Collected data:
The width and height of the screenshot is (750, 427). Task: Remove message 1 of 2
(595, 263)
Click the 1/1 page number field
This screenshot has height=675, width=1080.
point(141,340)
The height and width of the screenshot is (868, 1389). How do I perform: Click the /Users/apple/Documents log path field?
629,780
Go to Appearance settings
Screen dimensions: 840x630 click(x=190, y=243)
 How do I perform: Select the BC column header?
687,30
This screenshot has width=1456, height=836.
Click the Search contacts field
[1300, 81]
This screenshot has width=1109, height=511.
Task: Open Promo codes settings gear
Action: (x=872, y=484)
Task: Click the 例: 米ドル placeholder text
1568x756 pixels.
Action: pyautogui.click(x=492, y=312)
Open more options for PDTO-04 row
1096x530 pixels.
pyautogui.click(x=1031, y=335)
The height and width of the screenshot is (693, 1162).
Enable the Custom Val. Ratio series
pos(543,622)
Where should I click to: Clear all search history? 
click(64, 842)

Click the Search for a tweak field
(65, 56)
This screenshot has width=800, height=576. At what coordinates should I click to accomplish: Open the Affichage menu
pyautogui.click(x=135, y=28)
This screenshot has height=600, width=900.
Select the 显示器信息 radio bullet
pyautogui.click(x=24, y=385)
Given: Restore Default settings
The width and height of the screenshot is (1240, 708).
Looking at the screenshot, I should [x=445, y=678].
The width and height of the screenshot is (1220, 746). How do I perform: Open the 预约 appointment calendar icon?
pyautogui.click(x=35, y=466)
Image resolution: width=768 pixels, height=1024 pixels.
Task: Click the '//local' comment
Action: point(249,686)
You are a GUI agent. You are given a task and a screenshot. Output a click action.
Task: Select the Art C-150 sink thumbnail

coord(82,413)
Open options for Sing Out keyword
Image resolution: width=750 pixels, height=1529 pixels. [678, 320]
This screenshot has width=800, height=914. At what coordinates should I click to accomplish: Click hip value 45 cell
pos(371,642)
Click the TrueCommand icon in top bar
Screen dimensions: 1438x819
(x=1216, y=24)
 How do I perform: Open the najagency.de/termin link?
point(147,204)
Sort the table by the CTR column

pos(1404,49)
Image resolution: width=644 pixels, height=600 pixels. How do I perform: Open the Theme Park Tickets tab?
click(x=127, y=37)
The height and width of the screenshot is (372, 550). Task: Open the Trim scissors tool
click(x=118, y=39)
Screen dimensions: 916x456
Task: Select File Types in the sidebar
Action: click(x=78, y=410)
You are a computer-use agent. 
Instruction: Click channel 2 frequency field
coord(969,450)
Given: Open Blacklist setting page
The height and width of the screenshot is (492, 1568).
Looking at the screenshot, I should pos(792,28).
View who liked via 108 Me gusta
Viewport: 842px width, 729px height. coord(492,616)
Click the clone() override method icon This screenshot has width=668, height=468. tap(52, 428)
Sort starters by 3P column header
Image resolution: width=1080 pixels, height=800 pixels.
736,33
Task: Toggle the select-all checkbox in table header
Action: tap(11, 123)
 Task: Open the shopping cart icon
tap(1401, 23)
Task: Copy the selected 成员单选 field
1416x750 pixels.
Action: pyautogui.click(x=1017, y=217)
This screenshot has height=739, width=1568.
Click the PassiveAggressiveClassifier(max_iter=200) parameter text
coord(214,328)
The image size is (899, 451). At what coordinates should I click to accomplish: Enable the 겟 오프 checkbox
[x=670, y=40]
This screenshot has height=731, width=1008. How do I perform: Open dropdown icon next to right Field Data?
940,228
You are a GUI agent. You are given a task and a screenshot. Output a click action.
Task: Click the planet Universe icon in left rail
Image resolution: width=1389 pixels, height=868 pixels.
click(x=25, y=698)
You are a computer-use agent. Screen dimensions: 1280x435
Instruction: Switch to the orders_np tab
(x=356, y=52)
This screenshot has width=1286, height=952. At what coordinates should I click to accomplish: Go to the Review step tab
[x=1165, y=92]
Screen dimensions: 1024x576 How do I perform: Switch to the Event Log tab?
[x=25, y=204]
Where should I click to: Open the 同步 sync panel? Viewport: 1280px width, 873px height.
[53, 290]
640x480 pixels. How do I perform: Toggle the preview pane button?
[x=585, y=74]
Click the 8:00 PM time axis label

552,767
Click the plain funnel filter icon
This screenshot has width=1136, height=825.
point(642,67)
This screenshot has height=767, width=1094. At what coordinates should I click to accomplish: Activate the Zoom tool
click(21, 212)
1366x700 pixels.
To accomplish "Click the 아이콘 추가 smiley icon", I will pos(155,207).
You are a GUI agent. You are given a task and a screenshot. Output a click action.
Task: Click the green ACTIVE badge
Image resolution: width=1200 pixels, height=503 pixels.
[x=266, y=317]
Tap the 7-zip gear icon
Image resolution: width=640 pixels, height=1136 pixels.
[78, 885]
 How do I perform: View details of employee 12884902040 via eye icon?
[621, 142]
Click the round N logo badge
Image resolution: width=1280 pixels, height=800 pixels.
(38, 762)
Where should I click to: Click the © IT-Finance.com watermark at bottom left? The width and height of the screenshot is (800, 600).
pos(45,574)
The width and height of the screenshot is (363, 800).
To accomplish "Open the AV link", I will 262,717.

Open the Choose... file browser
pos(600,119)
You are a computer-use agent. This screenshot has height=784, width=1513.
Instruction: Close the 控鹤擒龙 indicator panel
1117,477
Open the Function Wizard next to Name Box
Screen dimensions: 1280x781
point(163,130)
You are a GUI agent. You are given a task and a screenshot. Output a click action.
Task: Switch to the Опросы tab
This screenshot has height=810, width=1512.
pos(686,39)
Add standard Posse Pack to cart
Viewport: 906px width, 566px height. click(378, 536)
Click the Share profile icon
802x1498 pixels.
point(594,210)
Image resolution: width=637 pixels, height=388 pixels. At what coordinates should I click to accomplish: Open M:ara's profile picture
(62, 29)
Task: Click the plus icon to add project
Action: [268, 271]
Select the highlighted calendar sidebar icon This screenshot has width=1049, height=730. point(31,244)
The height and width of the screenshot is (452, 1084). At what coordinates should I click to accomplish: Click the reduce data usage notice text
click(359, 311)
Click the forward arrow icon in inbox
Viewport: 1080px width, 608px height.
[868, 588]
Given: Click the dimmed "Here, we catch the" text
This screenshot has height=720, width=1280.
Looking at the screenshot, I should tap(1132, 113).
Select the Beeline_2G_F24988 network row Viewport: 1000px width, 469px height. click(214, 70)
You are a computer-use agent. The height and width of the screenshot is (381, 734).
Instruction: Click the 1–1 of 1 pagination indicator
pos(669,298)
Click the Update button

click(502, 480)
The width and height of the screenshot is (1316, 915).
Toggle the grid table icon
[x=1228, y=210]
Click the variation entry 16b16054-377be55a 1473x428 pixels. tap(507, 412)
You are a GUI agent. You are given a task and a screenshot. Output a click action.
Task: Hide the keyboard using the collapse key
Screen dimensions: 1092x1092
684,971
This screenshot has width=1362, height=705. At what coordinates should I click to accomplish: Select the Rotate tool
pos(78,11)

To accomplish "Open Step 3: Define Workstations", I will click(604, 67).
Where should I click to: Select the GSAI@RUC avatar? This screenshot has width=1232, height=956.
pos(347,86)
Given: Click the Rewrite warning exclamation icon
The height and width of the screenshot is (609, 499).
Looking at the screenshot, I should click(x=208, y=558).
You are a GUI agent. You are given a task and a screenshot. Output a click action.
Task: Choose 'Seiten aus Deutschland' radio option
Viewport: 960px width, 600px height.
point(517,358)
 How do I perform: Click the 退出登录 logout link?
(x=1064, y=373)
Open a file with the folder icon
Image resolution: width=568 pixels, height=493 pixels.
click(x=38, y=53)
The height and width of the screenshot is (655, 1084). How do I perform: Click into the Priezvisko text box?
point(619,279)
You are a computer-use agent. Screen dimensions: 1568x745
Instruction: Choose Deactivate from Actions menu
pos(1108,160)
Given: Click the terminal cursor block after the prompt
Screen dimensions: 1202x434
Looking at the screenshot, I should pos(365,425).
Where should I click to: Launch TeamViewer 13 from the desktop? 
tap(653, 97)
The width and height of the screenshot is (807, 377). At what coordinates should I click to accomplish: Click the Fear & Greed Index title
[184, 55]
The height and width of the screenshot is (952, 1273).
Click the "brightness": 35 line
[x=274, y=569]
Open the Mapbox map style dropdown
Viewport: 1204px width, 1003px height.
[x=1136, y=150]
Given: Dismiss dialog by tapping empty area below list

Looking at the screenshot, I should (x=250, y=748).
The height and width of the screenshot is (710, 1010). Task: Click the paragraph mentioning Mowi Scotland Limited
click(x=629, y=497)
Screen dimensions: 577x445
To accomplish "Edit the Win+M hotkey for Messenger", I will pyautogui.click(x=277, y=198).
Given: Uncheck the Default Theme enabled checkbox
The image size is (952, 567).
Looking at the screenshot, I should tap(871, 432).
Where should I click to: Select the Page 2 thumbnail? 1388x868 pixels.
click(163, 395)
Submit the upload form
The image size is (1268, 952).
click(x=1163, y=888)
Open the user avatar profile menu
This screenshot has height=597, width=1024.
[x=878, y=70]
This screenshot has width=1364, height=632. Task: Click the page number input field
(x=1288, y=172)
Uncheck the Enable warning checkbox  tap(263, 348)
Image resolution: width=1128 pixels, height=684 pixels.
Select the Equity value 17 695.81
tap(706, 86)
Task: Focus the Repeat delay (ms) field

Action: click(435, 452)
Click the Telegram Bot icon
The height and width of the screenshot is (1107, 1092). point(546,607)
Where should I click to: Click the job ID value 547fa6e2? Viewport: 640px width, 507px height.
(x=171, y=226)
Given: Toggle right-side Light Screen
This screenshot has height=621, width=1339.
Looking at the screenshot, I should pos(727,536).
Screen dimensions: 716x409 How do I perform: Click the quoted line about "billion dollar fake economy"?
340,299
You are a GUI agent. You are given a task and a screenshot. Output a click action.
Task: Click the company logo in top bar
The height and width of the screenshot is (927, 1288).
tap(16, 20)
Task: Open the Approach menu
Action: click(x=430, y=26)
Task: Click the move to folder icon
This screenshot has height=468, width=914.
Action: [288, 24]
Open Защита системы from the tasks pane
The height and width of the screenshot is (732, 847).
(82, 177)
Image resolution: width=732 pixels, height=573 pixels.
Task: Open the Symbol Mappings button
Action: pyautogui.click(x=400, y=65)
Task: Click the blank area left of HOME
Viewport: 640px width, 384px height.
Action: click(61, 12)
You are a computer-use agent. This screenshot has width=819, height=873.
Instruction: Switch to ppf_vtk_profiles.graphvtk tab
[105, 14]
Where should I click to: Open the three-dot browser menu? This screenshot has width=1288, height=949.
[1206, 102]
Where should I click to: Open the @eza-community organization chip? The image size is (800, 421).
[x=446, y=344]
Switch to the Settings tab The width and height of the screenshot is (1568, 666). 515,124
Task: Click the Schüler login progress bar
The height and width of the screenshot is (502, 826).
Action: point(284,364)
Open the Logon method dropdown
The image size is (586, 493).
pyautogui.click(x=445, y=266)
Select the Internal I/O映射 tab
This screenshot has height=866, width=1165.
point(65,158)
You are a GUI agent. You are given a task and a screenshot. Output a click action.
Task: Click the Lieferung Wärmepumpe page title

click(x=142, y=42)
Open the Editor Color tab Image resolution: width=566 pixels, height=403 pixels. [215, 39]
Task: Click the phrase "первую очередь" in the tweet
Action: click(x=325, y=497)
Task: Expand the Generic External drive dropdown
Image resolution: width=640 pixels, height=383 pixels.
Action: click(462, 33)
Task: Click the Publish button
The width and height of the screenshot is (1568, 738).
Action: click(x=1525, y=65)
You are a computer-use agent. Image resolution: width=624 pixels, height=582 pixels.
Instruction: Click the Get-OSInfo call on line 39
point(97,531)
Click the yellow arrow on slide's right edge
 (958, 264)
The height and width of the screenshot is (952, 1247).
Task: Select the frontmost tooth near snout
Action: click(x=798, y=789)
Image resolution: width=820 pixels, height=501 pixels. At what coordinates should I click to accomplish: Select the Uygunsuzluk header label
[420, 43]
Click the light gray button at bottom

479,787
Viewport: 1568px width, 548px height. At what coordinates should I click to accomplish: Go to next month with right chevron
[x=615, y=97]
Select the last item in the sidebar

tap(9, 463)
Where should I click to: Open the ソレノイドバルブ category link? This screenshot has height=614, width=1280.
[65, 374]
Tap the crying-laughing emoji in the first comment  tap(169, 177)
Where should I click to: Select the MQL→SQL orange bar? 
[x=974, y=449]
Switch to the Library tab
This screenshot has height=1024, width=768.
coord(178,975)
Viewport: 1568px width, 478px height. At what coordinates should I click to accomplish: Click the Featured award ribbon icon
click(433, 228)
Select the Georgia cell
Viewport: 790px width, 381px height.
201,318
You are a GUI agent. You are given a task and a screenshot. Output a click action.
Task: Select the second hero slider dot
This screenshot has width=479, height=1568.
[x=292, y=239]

** WHAT IS EXPECTED **
What is needed is every line of the records that contains the word "Uncheck".

** FINAL ANSWER **
Given: Uncheck the Default Theme enabled checkbox
Uncheck the Enable warning checkbox  tap(263, 348)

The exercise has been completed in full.